_Problem_
Reproduce every one of the items below word for word.

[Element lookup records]
────────────────────

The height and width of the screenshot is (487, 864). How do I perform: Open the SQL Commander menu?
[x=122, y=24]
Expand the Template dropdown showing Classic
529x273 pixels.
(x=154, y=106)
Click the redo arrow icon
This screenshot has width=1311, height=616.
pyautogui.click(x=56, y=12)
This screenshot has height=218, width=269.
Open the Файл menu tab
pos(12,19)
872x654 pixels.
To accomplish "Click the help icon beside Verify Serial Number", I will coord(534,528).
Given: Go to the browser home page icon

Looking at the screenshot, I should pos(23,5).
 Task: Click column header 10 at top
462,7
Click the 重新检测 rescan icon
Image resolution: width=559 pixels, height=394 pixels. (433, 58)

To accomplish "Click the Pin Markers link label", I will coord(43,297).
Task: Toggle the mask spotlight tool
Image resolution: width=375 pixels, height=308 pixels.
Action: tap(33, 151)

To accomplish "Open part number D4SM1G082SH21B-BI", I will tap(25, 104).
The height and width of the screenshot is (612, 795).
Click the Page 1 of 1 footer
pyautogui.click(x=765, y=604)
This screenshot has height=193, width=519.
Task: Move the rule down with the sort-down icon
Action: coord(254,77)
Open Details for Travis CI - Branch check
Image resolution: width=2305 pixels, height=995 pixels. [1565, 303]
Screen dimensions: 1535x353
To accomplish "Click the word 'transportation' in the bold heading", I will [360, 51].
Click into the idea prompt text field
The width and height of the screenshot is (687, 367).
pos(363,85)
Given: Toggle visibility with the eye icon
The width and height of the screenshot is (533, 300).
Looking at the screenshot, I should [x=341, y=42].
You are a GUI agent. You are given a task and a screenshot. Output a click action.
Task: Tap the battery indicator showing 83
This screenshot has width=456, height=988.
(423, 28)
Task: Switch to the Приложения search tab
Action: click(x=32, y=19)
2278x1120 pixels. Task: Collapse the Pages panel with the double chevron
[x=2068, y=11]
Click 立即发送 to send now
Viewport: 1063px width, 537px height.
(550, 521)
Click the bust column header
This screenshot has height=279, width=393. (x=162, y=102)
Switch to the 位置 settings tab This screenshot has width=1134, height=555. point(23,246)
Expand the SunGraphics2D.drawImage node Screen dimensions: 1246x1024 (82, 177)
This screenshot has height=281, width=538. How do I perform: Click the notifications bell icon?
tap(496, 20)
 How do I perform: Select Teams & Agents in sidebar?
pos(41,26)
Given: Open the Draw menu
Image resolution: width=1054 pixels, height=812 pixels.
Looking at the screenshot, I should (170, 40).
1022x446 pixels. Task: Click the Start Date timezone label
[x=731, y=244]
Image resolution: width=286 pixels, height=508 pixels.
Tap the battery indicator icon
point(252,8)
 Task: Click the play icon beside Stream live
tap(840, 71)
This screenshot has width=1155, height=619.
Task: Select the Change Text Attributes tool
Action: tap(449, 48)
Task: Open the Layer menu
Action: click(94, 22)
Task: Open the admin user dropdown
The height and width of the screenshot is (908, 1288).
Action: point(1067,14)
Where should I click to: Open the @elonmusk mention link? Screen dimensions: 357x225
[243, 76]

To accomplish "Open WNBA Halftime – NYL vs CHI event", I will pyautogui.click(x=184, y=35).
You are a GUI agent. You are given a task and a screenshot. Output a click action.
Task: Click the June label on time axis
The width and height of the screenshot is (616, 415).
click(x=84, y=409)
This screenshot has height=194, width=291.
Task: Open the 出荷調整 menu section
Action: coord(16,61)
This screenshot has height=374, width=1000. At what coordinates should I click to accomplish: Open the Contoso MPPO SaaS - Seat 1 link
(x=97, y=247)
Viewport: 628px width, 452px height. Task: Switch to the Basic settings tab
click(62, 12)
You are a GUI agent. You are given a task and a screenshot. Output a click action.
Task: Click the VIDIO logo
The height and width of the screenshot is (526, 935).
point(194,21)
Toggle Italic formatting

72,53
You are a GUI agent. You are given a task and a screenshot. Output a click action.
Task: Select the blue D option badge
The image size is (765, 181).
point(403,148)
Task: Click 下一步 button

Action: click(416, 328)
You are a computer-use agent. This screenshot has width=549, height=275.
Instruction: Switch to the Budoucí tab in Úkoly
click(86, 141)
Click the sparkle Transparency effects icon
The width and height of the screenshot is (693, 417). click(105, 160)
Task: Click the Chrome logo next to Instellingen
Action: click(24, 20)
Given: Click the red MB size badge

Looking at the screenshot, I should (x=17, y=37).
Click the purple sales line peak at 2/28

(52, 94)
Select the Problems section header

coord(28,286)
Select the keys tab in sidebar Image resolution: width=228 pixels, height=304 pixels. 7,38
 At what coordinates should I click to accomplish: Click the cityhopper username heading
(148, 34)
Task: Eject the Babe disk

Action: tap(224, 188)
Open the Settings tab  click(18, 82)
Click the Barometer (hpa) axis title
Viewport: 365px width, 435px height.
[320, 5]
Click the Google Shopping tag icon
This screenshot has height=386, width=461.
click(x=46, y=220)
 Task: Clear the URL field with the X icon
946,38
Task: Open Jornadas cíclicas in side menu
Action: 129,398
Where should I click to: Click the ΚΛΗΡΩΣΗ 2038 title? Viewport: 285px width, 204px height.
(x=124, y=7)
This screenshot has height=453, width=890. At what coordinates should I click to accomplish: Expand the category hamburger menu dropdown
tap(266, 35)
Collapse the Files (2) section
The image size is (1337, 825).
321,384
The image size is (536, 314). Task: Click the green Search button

────────────────────

_Answer in full_
The height and width of the screenshot is (487, 864). How do I perform: Open the SQL Commander menu?
[x=122, y=24]
Expand the Template dropdown showing Classic
529x273 pixels.
(x=154, y=106)
Click the redo arrow icon
This screenshot has width=1311, height=616.
pyautogui.click(x=56, y=12)
This screenshot has height=218, width=269.
Open the Файл menu tab
pos(12,19)
872x654 pixels.
To accomplish "Click the help icon beside Verify Serial Number", I will coord(534,528).
Given: Go to the browser home page icon

Looking at the screenshot, I should pos(23,5).
 Task: Click column header 10 at top
462,7
Click the 重新检测 rescan icon
Image resolution: width=559 pixels, height=394 pixels. (433, 58)

To accomplish "Click the Pin Markers link label", I will coord(43,297).
Task: Toggle the mask spotlight tool
Image resolution: width=375 pixels, height=308 pixels.
Action: tap(33, 151)

To accomplish "Open part number D4SM1G082SH21B-BI", I will tap(25, 104).
The height and width of the screenshot is (612, 795).
Click the Page 1 of 1 footer
pyautogui.click(x=765, y=604)
This screenshot has height=193, width=519.
Task: Move the rule down with the sort-down icon
Action: coord(254,77)
Open Details for Travis CI - Branch check
Image resolution: width=2305 pixels, height=995 pixels. [1565, 303]
Screen dimensions: 1535x353
To accomplish "Click the word 'transportation' in the bold heading", I will [360, 51].
Click into the idea prompt text field
The width and height of the screenshot is (687, 367).
pos(363,85)
Given: Toggle visibility with the eye icon
The width and height of the screenshot is (533, 300).
Looking at the screenshot, I should [x=341, y=42].
You are a GUI agent. You are given a task and a screenshot. Output a click action.
Task: Tap the battery indicator showing 83
This screenshot has width=456, height=988.
(423, 28)
Task: Switch to the Приложения search tab
Action: click(x=32, y=19)
2278x1120 pixels. Task: Collapse the Pages panel with the double chevron
[x=2068, y=11]
Click 立即发送 to send now
Viewport: 1063px width, 537px height.
(550, 521)
Click the bust column header
This screenshot has height=279, width=393. (x=162, y=102)
Switch to the 位置 settings tab This screenshot has width=1134, height=555. point(23,246)
Expand the SunGraphics2D.drawImage node Screen dimensions: 1246x1024 (82, 177)
This screenshot has height=281, width=538. How do I perform: Click the notifications bell icon?
tap(496, 20)
 How do I perform: Select Teams & Agents in sidebar?
pos(41,26)
Given: Open the Draw menu
Image resolution: width=1054 pixels, height=812 pixels.
Looking at the screenshot, I should (170, 40).
1022x446 pixels. Task: Click the Start Date timezone label
[x=731, y=244]
Image resolution: width=286 pixels, height=508 pixels.
Tap the battery indicator icon
point(252,8)
 Task: Click the play icon beside Stream live
tap(840, 71)
This screenshot has width=1155, height=619.
Task: Select the Change Text Attributes tool
Action: tap(449, 48)
Task: Open the Layer menu
Action: click(94, 22)
Task: Open the admin user dropdown
The height and width of the screenshot is (908, 1288).
Action: point(1067,14)
Where should I click to: Open the @elonmusk mention link? Screen dimensions: 357x225
[243, 76]

To accomplish "Open WNBA Halftime – NYL vs CHI event", I will pyautogui.click(x=184, y=35).
You are a GUI agent. You are given a task and a screenshot. Output a click action.
Task: Click the June label on time axis
The width and height of the screenshot is (616, 415).
click(x=84, y=409)
This screenshot has height=194, width=291.
Task: Open the 出荷調整 menu section
Action: coord(16,61)
This screenshot has height=374, width=1000. At what coordinates should I click to accomplish: Open the Contoso MPPO SaaS - Seat 1 link
(x=97, y=247)
Viewport: 628px width, 452px height. Task: Switch to the Basic settings tab
click(62, 12)
You are a GUI agent. You are given a task and a screenshot. Output a click action.
Task: Click the VIDIO logo
The height and width of the screenshot is (526, 935).
point(194,21)
Toggle Italic formatting

72,53
You are a GUI agent. You are given a task and a screenshot. Output a click action.
Task: Select the blue D option badge
The image size is (765, 181).
point(403,148)
Task: Click 下一步 button

Action: click(416, 328)
You are a computer-use agent. This screenshot has width=549, height=275.
Instruction: Switch to the Budoucí tab in Úkoly
click(86, 141)
Click the sparkle Transparency effects icon
The width and height of the screenshot is (693, 417). click(105, 160)
Task: Click the Chrome logo next to Instellingen
Action: click(24, 20)
Given: Click the red MB size badge

Looking at the screenshot, I should (x=17, y=37).
Click the purple sales line peak at 2/28

(52, 94)
Select the Problems section header

coord(28,286)
Select the keys tab in sidebar Image resolution: width=228 pixels, height=304 pixels. 7,38
 At what coordinates should I click to accomplish: Click the cityhopper username heading
(148, 34)
Task: Eject the Babe disk

Action: tap(224, 188)
Open the Settings tab  click(18, 82)
Click the Barometer (hpa) axis title
Viewport: 365px width, 435px height.
[320, 5]
Click the Google Shopping tag icon
This screenshot has height=386, width=461.
click(x=46, y=220)
 Task: Clear the URL field with the X icon
946,38
Task: Open Jornadas cíclicas in side menu
Action: 129,398
Where should I click to: Click the ΚΛΗΡΩΣΗ 2038 title? Viewport: 285px width, 204px height.
(x=124, y=7)
This screenshot has height=453, width=890. At what coordinates should I click to accomplish: Expand the category hamburger menu dropdown
tap(266, 35)
Collapse the Files (2) section
The image size is (1337, 825).
321,384
The image size is (536, 314). Task: Click the green Search button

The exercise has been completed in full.